Running Code
============

The code uses `Hydra <https://github.com/facebookresearch/hydra>`_ framework 
for composing configs and running the code. Let us say that we want to 
train multi-task SAC on MT10 (from MetaWorld). The command for that will
look like:

.. code-block:: bash

    PYTHONPATH=. python3 -u main.py \
    setup=metaworld \
    agent=state_sac \
    env=metaworld-mt10 \
    agent.multitask.num_envs=10 \
    agent.multitask.should_use_disentangled_alpha=True

Let us break this command piece by piece.

* 
  ``setup=metaworld`` says that we want to use a specific setup called ``metaworld``. 
  In multitask RL, different works/environments care about different setups. For 
  example, commonly multitask RL environments use episodic rewards as the metric 
  to optimize while MetaWorld  :cite:`2020metaworld` use ``success`` 
  as the key metric. Some multitask RL setups evaluate the agent on the same 
  set of environments that it was trained on while HiPBMDP :cite:`2020mtrl_as_a_hidden_block_mdp` 
  evalutes on three sets of unseen environments. We abstract away these details via 
  ``setup`` parameter. Supported values are listed `here <https://github.com/facebookresearch/mtrl/tree/master/config/setup>`_. 
  When a setup is selected, the corresponding `metrics config <https://github.com/facebookresearch/mtrl/tree/master/config/metrics>`_ is also loaded. By default, we also load optimizers and agent 
  components based on the ``setup`` value but this can be easily overided 
  (as described in the next step). We can easily add a new setup, by defining 
  a new config or updating the existing configs. For example, to add the 
  ``hipbdmp`` setup, we added a `metrics config <https://github.com/facebookresearch/mtrl/tree/master/config/metrics>`_ 
  and new `optimizer configs <https://github.com/facebookresearch/mtrl/tree/master/config/agent/optimizers>`_ 
  assuming the values should be different for the new setup. But we do not 
  change the `agent configs <https://github.com/facebookresearch/mtrl/tree/master/config/agent>`_
  as the agent implementation does not have to change with the setup, though 
  the user is free to update the agent configs as well.

* 
  ``agent=state_sac`` says that we want to train SAC using state observations.

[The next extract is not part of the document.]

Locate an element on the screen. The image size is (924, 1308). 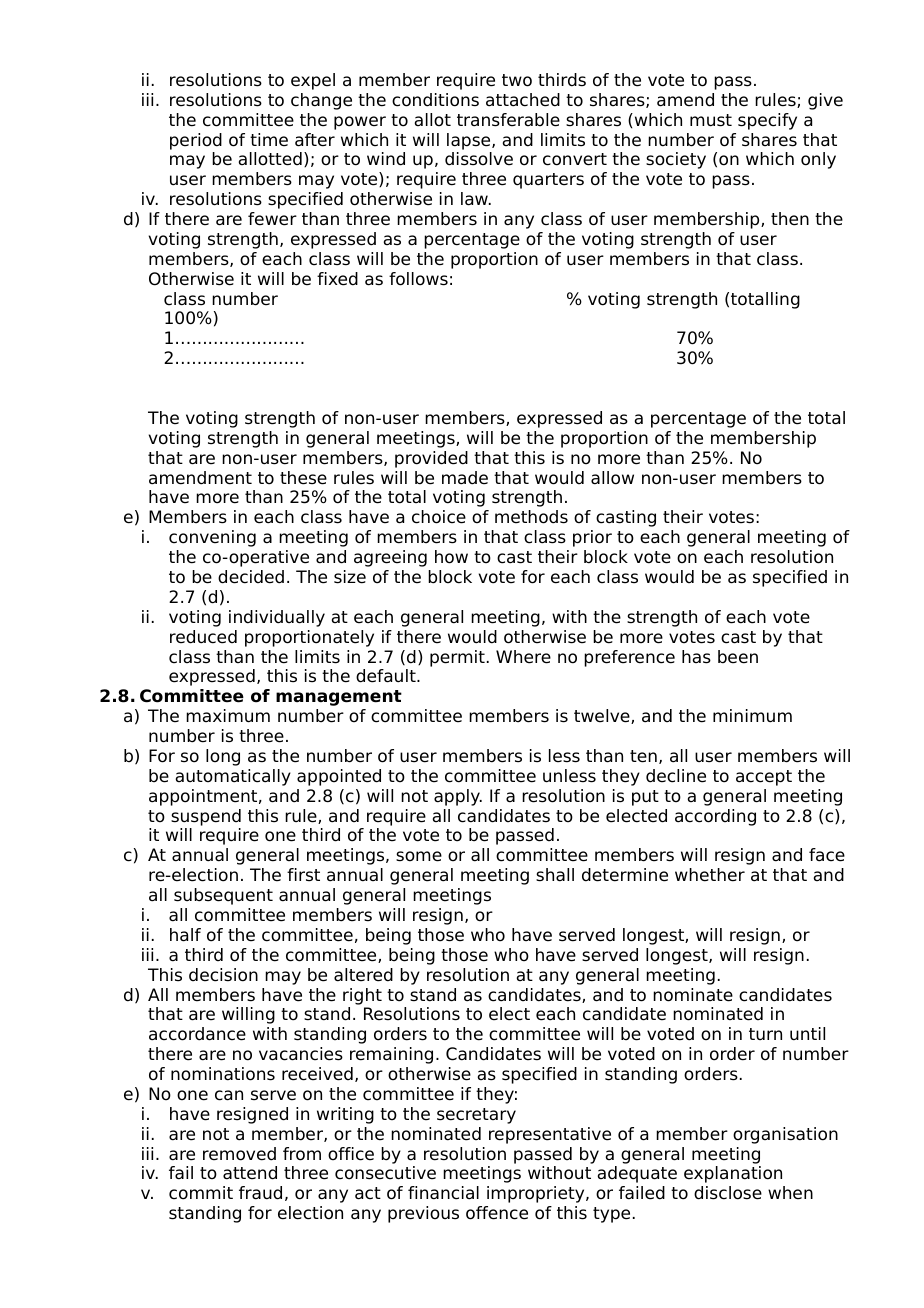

  * Other supported agents are listed as top-level yaml files `here <https://github.com/facebookresearch/mtrl/tree/master/config/agent>`_.
  * Update the config files to change the agent's hyper-parameters.
  * Add a new config file to support a new agent.
  * You would note that we are using the ``setup`` value in the name of 
    `component configs <https://github.com/facebookresearch/mtrl/tree/master/config/agent/components>`_ 
    and `optimizer configs <https://github.com/facebookresearch/mtrl/tree/master/config/agent/optimizers>`_. 
    This is completely optional and the same effect can be achieved by 
    command line overrides. We opt for using multiple config to reduce the 
    overhead of remembering what values to override when running the code.

* 
  ``env=metaworld-mt10`` says that we want to train on MT10 environment from MetaWorld.


  * Other supported environments are listed `here <https://github.com/facebookresearch/mtrl/tree/master/config/env>`_.
  * New environments can be added by creating a new config file in the directory above.

* 
  ``agent.multitask.num_envs=10`` sets the number of tasks to be 10.

* ``agent.multitask.should_use_disentangled_alpha=True`` says that we want to 
  learn a different entropy coefficient for each task.

We can update the previous command to train multi-task multi-headed SAC 
agent by adding an additional argument ``agent.multitask.should_use_multi_head_policy=True`` 
as follows:

.. code-block:: bash

   PYTHONPATH=. python3 -u main.py \
   setup=metaworld \
   agent=state_sac \
   env=metaworld-mt10 \
   agent.multitask.num_envs=10 \
   agent.multitask.should_use_disentangled_alpha=True \
   agent.multitask.should_use_multi_head_policy=True 

We can control more aspetts of training (like seed, number of training 
steps, batch size etc) by adding ad the previous command to train 
multi-task multi-headed SAC agent by adding additional arguments as follows:

.. code-block:: bash

   PYTHONPATH=. python3 -u main.py \
   setup=metaworld \
   env=metaworld-mt10 \
   agent=state_sac \
   agent.multitask.num_envs=10 \
   agent.multitask.should_use_disentangled_alpha=True \
   agent.multitask.should_use_multi_head_policy=True \
   experiment.num_train_steps=2000000 \
   setup.seed=1 \
   replay_buffer.batch_size=1280

* 
  ``experiment.num_train_steps=2000000`` says that we should train the agent
  for 2 million steps.

* 
  ``setup.seed=1`` sets the seed to 1.

* 
  ``replay_buffer.batch_size=1280`` says that batches, sampled from replay 
  buffer, will contain 1280 transitions.